KCK Yürütme Konseyi Eş Başkanlığı, AKP hükümeti’nin 7 Haziran seçimlerinde iktidardan düştüğü halde kendisini iktidardan düşüren Kürt halkına yönelik faşist bir saldırı yürüttüğünü belirtti.
‘AKP KÜRT HALKINA KARŞI TOPYEKUN SAVAŞ YÜRÜTÜYOR’
Kürt halkına yönelik estirilen devlet terörüne dikkat çeken KCK açıklamasına şöyle devam etti;
‘Her gün çocuk, kadın, yaşlı demeden insanlarımızı katletmekte, onlarca siyasetçiyi, sendikacıyı, sivil toplum örgütü üyelerini siyasi soykırım operasyonlarıyla tutuklayarak kendini iktidarda tutmaya çalışmaktadır. Bu, AKP hükümetinin Kürt halkına karşı topyekun bir savaş yürüttüğünü ortaya koymaktadır. Şu andaki durumda 1990’lı yıllardan daha planlı, daha sinsi ve daha pervasız yol ve yöntemlere başvurulmaktadır. Sokaklara, mahallelere ve şehirlere tank ve top atışları yapılması bunun açık kanıtıdır.’
‘AKP HEGEMONYASINI SÜRDÜRMEK İÇİN KÜRTLERE SALDIRIYOR’
AKP’nin hegemonik faşist iktidarı önündeki engelleri kaldırmak için bu saldırıları yürüttüğünü belirten KCK, ‘AKP, bu saldırılarla Kürt halkının ve demokrasi güçlerinin iradesini kırmaya çalışmaktadır. Tüm faşist iktidarların zihniyeti, politikası ve uygulamaları böyle olmuştur. Demokratik güçlere tahammül etmeme, halkın demokratik iradesini, demokratik örgütlenmelerini ve iradesini demokrasinin gereği tanımama bu tür iktidarların karakteri olmaktadır.
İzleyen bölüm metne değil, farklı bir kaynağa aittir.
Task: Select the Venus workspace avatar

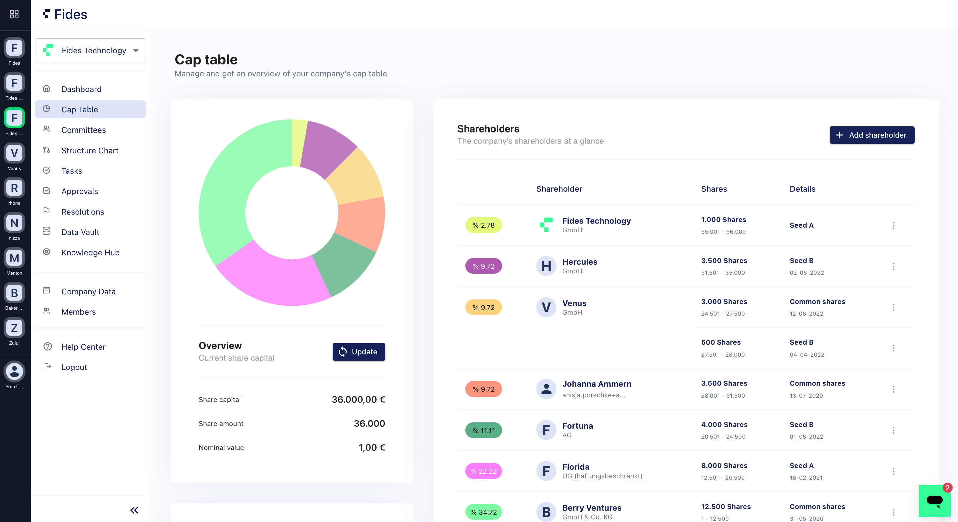Action: coord(14,153)

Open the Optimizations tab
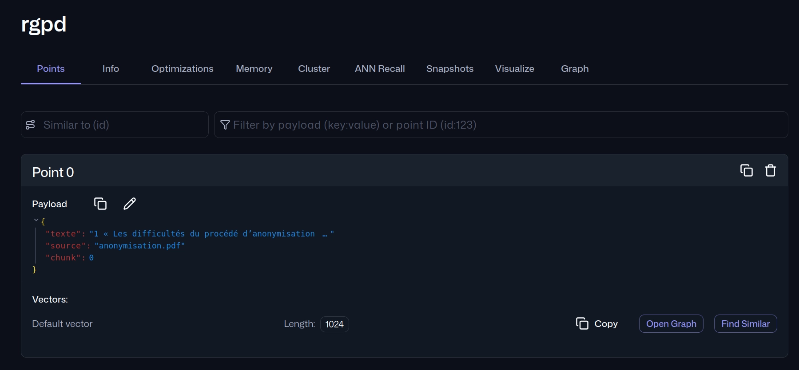[183, 69]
Bu açıdan bu iktidarlardan bu uygulamaları bırakmasını beklemek mümkün değildir. Bu tür faşist iktidarlar ancak mücadeleyle geriletilebilirler. Faşist iktidarlar karşılarında mücadele görmediklerinde daha da azgınlaşır ve saldırılarını arttırırlar’ dedi. Türkiye'de demokratikleşmenin gelişmesi ve özgürlüklerin gerçekleşmesi, Türkiye halklarının tümünün geliştireceği mücadeleyle mümkündür. Kürt halkı on yıllardır mücadele yürütmekte ve bu mücadelesini sürdürmektedir. Kuşkusuz Türkiye halklarının son yıllarda bu mücadeleye desteği eskiye oranla artmıştır. Ancak Türkiye'nin demokratikleşmesi ve Türkiye'nin tüm sorunlarının çözülmesi daha fazla mücadele edilmesini gerektirmektedir.
‘HACI BİRLİK’İN CENAZESİNE YAPILAN İŞKENCE HERKES İÇİN ONUR SORUNUDUR’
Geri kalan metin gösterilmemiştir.